Le désespoir du singe, tome 2 : Le désert d'épaves
de Jean-Philippe Peyraud (Scénario), Alfred (Dessin)

critiqué par Shelton, le 2 novembre 2011
(Chalon-sur-Saône - 68 ans)


La note:  étoiles
Le plus beau de la série...
Il y a des forces incroyables dans ce second volet de cette histoire scénarisée par Jean-philippe Peyraud que l’on n’attendait pas nécessairement à pareille fête. Je dis bien fête car même si le sujet est grave et dramatique, l’écriture, elle, est jubilatoire.

Cet album est celui de l’exil, de la traque, du passeur, de l’angoisse. Un groupe de personnes est en fuite. Fuite d’une dictature, fuite en avant, avant la révolution. Il faut protéger sa vie, le bien le plus précieux, mais, pour cela, on la confie à un homme qui ressemble plus à un bandit de grands chemins, un homme à qui on ne confierait rien. C’est dans une telle situation que l’on ressent encore plus l’aspect slave de l’histoire. Tout est réuni pour que les personnages puissent être amenés à prendre des décisions qui les dépassent, à sortir de leur cadre habituel, à plonger dans une passion imprévisible… Josef est bien dans ce groupe de fuyards…

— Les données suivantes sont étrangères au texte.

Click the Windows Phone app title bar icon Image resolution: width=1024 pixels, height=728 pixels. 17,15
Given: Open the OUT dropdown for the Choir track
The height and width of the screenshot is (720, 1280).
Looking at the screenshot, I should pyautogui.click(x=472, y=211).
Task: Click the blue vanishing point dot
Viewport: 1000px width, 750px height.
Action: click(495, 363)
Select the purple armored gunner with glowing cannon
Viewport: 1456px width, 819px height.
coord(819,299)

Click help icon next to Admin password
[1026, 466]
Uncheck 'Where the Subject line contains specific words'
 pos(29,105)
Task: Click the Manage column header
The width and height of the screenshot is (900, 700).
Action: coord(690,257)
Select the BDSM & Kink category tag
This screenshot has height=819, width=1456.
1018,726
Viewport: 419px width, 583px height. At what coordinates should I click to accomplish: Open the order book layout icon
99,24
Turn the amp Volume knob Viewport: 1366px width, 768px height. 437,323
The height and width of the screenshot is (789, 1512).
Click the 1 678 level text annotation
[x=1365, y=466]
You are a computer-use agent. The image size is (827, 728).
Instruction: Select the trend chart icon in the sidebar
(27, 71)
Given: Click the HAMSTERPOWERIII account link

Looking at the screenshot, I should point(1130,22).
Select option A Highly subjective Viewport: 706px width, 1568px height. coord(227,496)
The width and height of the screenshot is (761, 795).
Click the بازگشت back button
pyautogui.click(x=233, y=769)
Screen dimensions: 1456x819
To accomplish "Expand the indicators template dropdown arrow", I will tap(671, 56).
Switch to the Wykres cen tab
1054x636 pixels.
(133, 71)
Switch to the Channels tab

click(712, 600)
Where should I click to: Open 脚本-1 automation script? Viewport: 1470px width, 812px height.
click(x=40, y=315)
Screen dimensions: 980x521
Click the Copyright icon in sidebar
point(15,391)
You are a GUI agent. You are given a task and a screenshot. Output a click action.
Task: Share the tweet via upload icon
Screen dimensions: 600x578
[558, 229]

Le dessinateur s’en donne à cœur joie. Le voyage a lieu de nuit dans cette mer parfois aquatique parfois sablonneuse et jonchée d’épaves de bateaux surpris par le retrait de la mer. Chacun de ces morts – qu’est-ce qu’une épave si ce n’est un cadavre – donne des possibilités d’ombres, favorise les jeux de lumière et accentue les effets de terreur… des pages admirables…

Enfin, il y a les rumeurs, les angoisses verbales colportées par tous ces êtres humains qui sont, tel le peuple de Moïse, perdus dans le désert. Ce n’est pas la mer qui peut se refermer sur eux, c’est le train qui peut déboucher avec ses terroristes, ses militaires, ses tueurs, et son tyran… Tant que l’on n'a pas croisé le colonel Komack, on ne sait pas à quoi s’en tenir… Le pire serait-il à venir ?

Et l’amour, me direz-vous ? Oui, c’est dans ces situations extrêmes que les êtres humains peuvent être foudroyés par des passions illimitées. Josef est-il prêt pour le grand saut, pour aimer Vespérine d’un amour absolu au moment où il perd tout, c’est à dire surtout ses certitudes pour demain ? Vespérine est-elle une femme qui peut aimer alors que son passé est de souffrance, d’abandon, d’oubli d’elle-même ? Y a-t-il une place pour une histoire intime quand l’avenir politique d’un pays se joue dans la violence ?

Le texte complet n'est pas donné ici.